1. Das RSA wird lediglich in Abhängigkeit einer aufgenommen oder 
Anstrengung eine solche aufzunehmen gezahlt (wie jetzt die 
Grundsicherung für Arbeitsuchende, Hartz IV). Wenn das Zitat von Sarkozy 
stimmt, ist sogar eine Verschärfung des Arbeitszwanges geplant. Es wird 
also in Frankreich eine workfare-Variante ergeben. Erstes Kriterium des 
Bedingungslosen nicht erfüllt.
2. Es wird nach der Überprüfung des Erwerbseinkommens gezahlt, denn es 
soll mit diesem partiell verrechnet werden. Wenn diese Überprüfung nicht 
von Fianzamt (in Form einer Negativsteuer/NES), sondern als 
sozialadministrative erfolgt, ist zweites Kriterium der 
Bedingungslosigkeit nicht erfüllt (man muss bedürftig sein, also ein 
geringes Einkommen haben). Die NES prüft auch Einkommen und Vermögen, 
allerdings im Rahmen der normalen Steuerabführung.

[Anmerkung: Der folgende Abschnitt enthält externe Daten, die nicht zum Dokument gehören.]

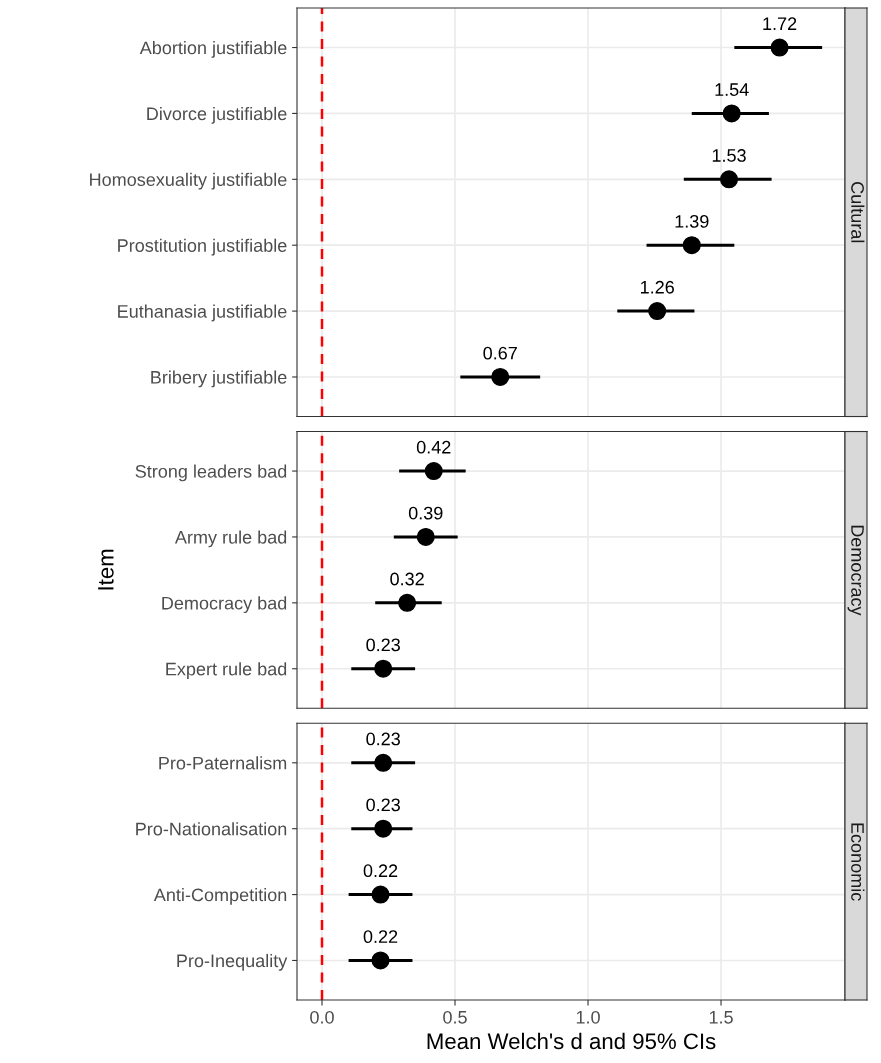 The height and width of the screenshot is (1063, 881). What do you see at coordinates (658, 287) in the screenshot?
I see `data-label: 1.26` at bounding box center [658, 287].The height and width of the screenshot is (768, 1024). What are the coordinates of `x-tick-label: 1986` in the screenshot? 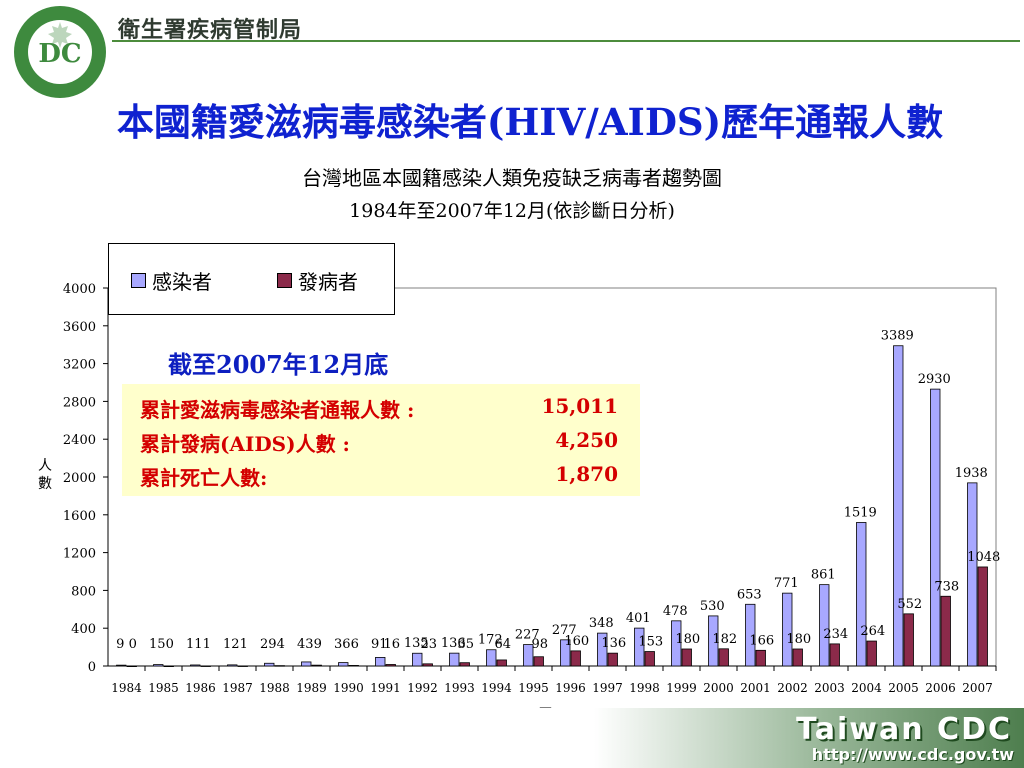 It's located at (200, 688).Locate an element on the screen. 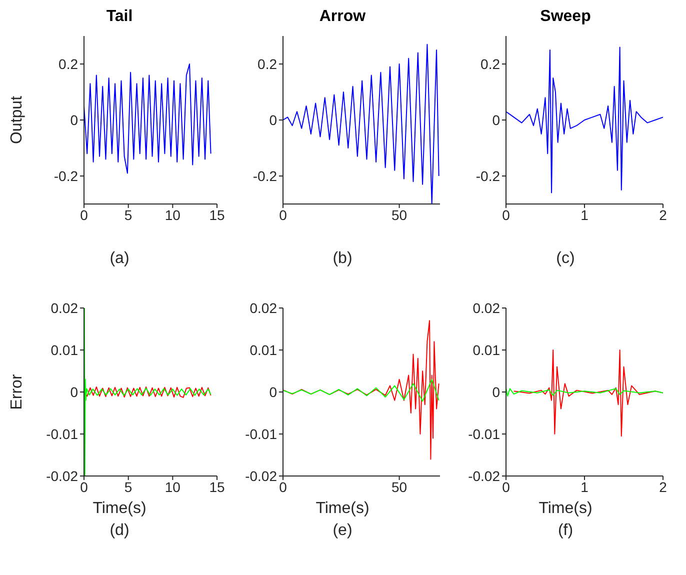 This screenshot has height=575, width=686. text: (e) is located at coordinates (342, 531).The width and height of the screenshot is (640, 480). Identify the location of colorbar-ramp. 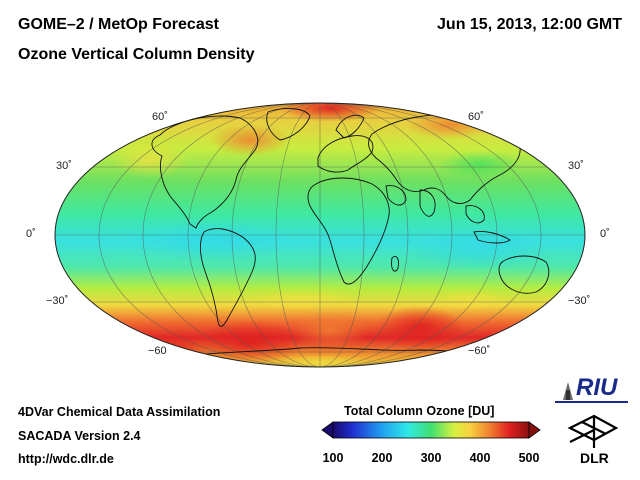
(431, 430).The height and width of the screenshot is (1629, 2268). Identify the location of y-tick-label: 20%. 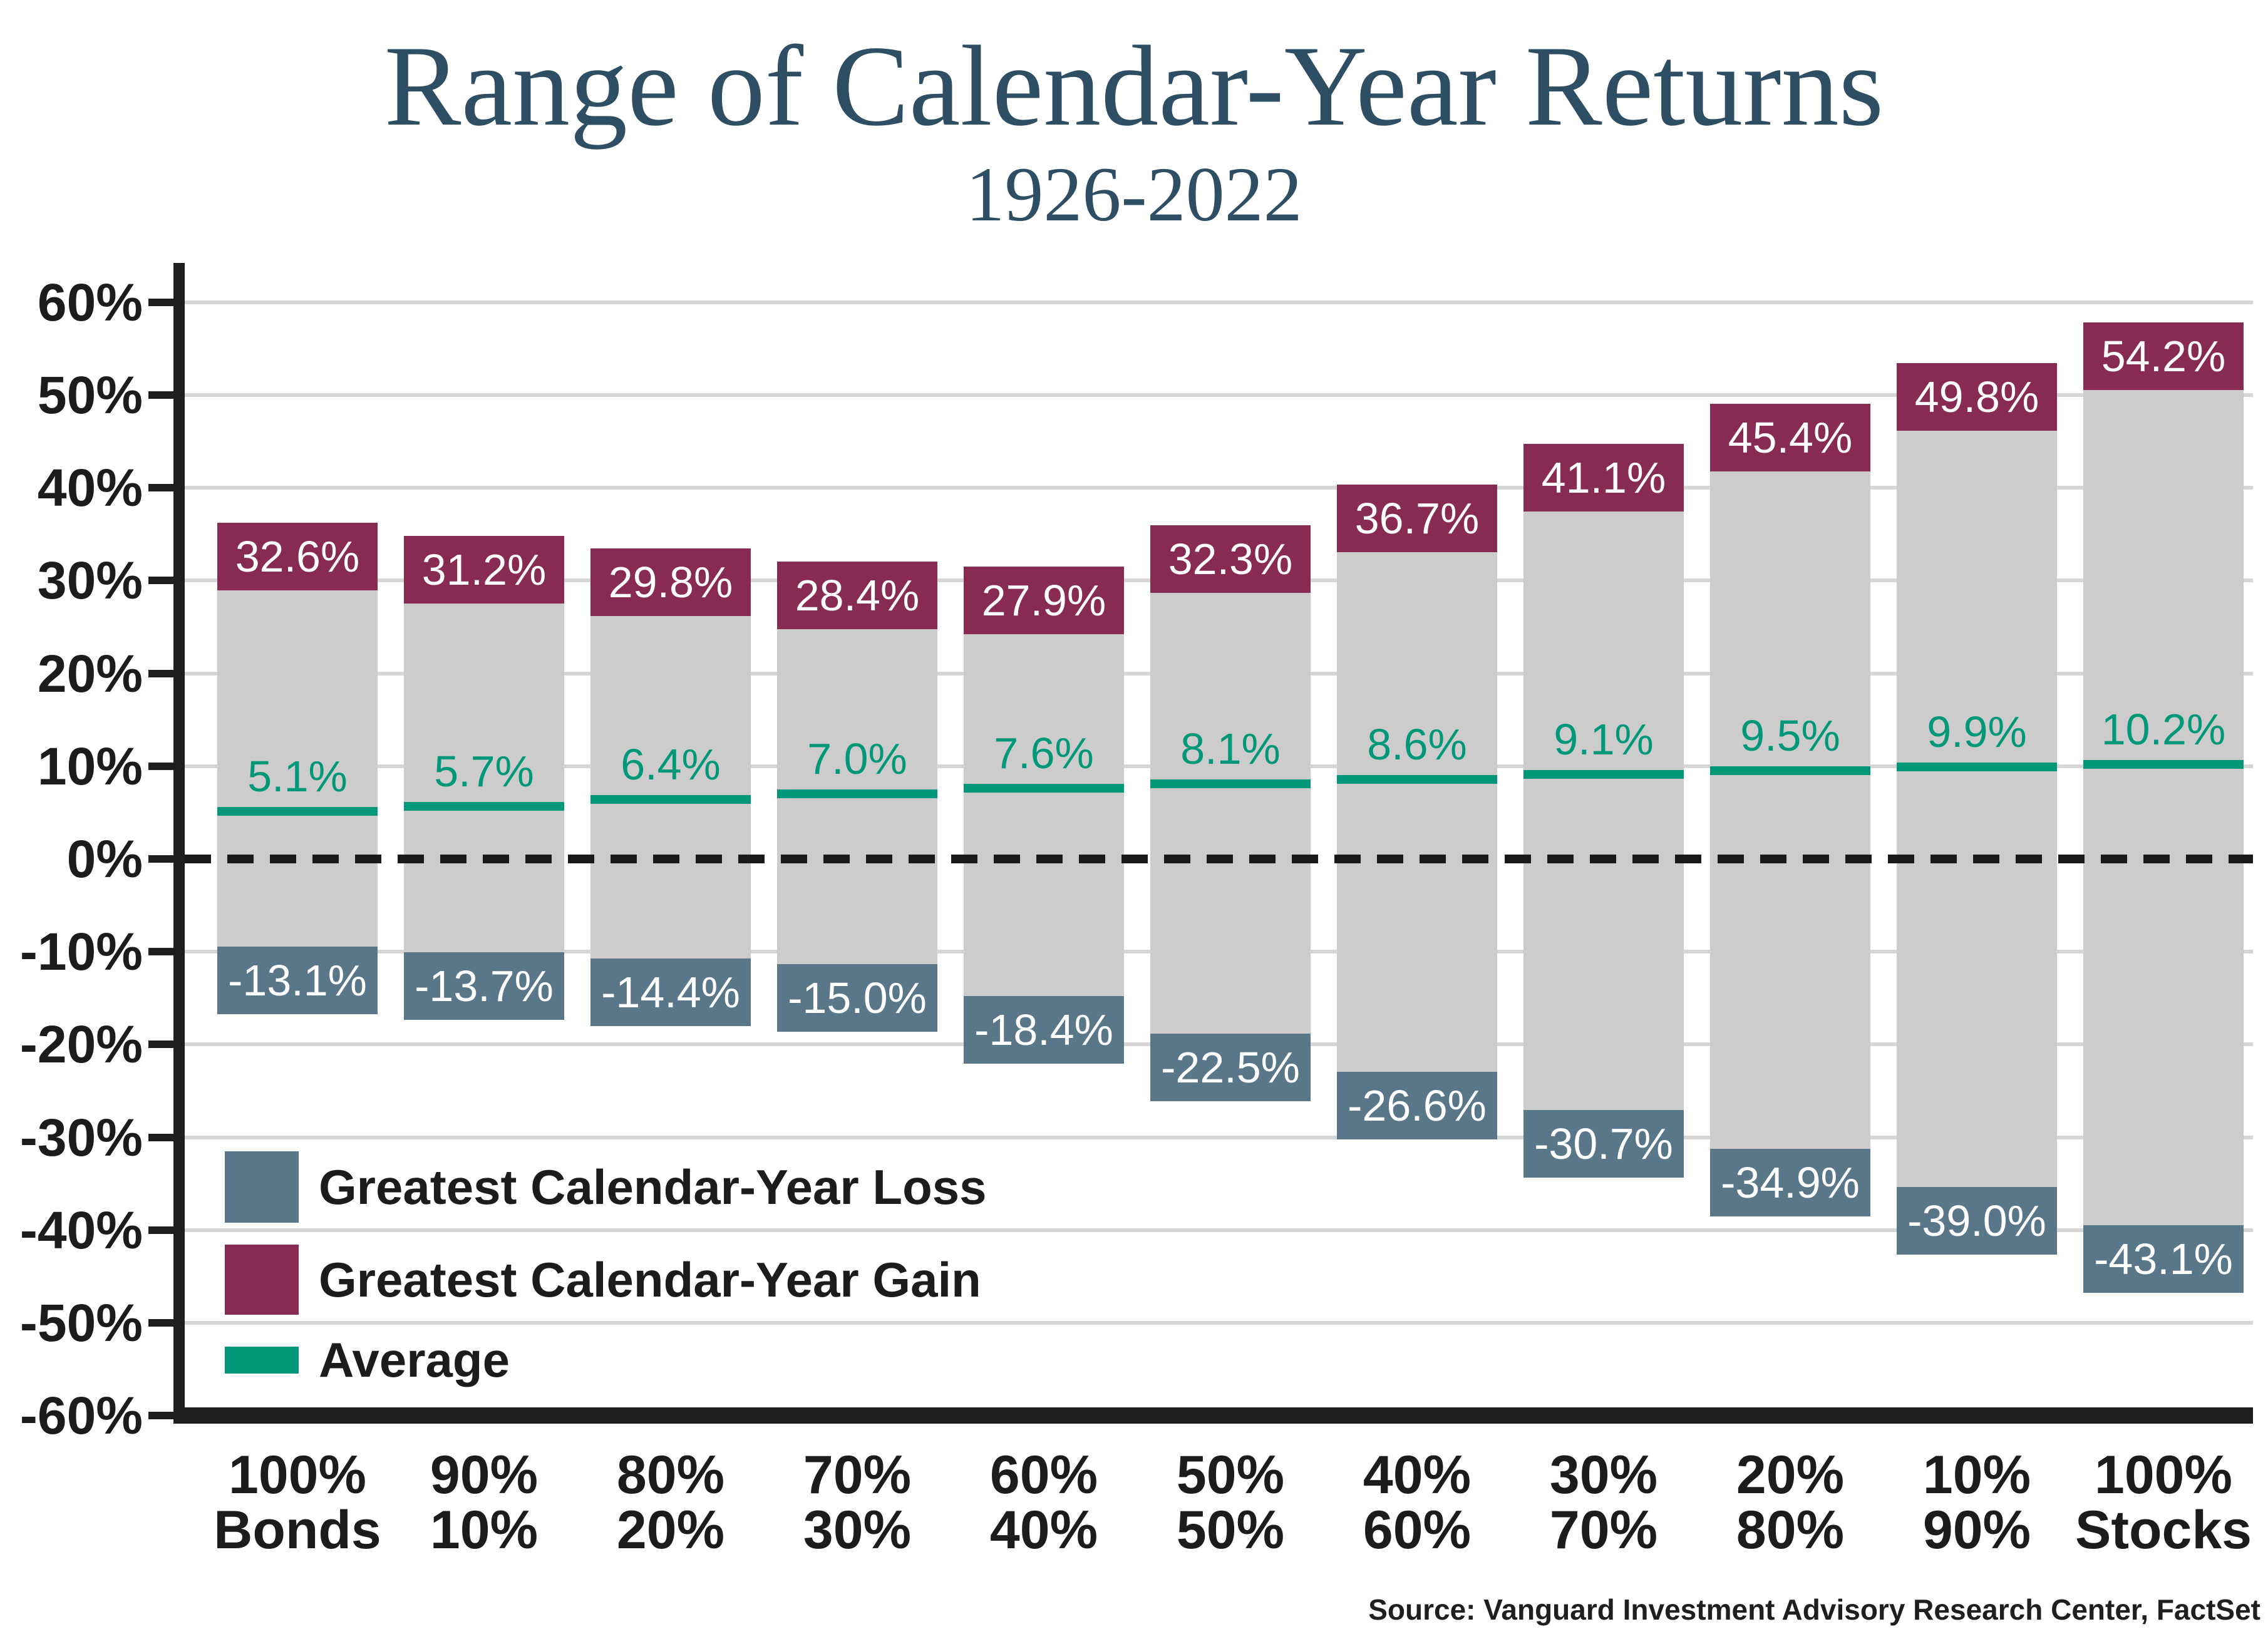
(90, 674).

3. Nichts wird bezüglich RSA gesagt, ob es individuell garantiert ist, 
oder vom Einkommen aller Mitglieder einer wie auch immer rechtlich 
konstruierten Bedarfsgemeinschaft her berechnet wird. Wenn letzteres, 
dann wäre drittes Kriterium der Bedingungslosigkeit nicht erfüllt, weil 
es vom Einkommen anderer bedingt ist.
4. Ist die Höhe des Transfers nicht teilhabe- und existenzsichernd, 
viertes Kriterium der Bedingungslosigkeit  nicht e
rfüllt, weil es eine Erwerbsarbeit zur Sicherung der Existenz und 
grundlegenden Teilhabe bedingt.

Bedingungslosigkeit ist keine nur an das Arbeits- oder 
Gegenleistungsthema gebundene Begrifflichkeit, sondern eine die 
kennzeichnet, dass an den Bezug keinerlei Bedingungen wie Bedürftigkeit, 
Arbeitsbereitschaft etc. (streng genommen, nur das Menschsein) und die 
Existenz/grundlegende Teilhabe an keine Bedingungen geknüpft wird, z. B. 
durch eine aus Not heraus erzwungene Erwerbsarbeit.